28 Aug 2014
It seems strange that Bruce Robertson would highlight the looming gas-supply crisis facing NSW (‘‘Gloucester CSG cost too high’’, Sydney Morning Herald 27/8 and Newcastle Herald 28/8) and then go on to criticise a project that aims to ease that crisis by sourcing NSW natural gas for domestic use.
NSW sources 95 per cent of its supply from other states, yet it is estimated NSW has more than 500 years worth of natural gas, based on current demand, that remains trapped underground, despite proven, safe and modern technology available to facilitate its development.
Yes, gas prices are rising in Australia’s eastern states. This reflects increased costs of supply as low-cost deposits become increasingly depleted and production shifts to higher-cost reserves, but is also in response to the export-driven economic incentive for the massive development that has taken place.

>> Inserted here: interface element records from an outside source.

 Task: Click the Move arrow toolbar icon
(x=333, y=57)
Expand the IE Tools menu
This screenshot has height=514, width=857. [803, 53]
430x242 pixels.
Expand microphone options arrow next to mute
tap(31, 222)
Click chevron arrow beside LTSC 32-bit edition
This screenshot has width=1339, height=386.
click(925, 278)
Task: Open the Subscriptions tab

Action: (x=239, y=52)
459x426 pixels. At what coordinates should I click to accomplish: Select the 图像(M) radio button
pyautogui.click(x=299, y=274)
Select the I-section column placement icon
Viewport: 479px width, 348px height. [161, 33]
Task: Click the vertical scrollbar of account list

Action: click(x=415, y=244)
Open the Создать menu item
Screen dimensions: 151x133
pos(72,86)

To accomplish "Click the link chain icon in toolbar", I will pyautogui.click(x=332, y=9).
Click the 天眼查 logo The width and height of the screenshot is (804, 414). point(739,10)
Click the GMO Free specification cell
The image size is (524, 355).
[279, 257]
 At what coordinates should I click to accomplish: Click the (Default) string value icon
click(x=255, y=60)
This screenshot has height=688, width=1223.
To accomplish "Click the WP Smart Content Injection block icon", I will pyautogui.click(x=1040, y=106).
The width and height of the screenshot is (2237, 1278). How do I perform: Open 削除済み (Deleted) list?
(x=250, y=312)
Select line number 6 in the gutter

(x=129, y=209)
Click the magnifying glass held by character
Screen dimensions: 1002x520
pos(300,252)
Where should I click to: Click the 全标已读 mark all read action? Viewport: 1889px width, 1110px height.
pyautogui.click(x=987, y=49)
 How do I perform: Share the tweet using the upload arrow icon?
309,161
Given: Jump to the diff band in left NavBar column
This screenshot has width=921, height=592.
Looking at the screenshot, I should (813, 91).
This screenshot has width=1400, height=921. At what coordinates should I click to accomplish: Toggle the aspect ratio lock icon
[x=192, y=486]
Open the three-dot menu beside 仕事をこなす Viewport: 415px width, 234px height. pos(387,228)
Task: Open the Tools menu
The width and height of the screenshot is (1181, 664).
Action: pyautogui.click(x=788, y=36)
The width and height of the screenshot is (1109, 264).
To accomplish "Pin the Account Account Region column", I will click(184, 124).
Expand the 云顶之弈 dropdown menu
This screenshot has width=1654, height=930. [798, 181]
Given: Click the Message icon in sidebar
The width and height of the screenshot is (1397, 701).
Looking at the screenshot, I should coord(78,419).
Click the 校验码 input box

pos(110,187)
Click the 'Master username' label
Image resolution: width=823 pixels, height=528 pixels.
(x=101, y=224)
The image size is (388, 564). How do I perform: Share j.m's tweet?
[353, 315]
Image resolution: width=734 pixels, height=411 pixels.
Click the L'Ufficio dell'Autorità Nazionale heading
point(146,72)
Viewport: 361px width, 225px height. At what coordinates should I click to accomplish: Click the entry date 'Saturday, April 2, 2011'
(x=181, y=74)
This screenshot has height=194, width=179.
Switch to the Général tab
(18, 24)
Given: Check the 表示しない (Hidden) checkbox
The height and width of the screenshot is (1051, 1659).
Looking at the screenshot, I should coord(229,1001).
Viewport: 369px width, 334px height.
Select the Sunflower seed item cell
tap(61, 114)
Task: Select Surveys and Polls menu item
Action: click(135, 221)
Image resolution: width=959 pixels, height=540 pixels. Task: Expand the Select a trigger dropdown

Legacy prices do not cover costs of supply or provide a return for the investment required.
The size of the eastern Australian gas market is tripling in a little over two years – driven by export opportunities, not domestic demand, which is essentially flat.
Development on this scale has provided the incentive for further investments in traditional (declining) domestic supply sources, such as the Cooper Basin.
While prices may be rising from historic lows, they are heading to middle of the pack by world standards.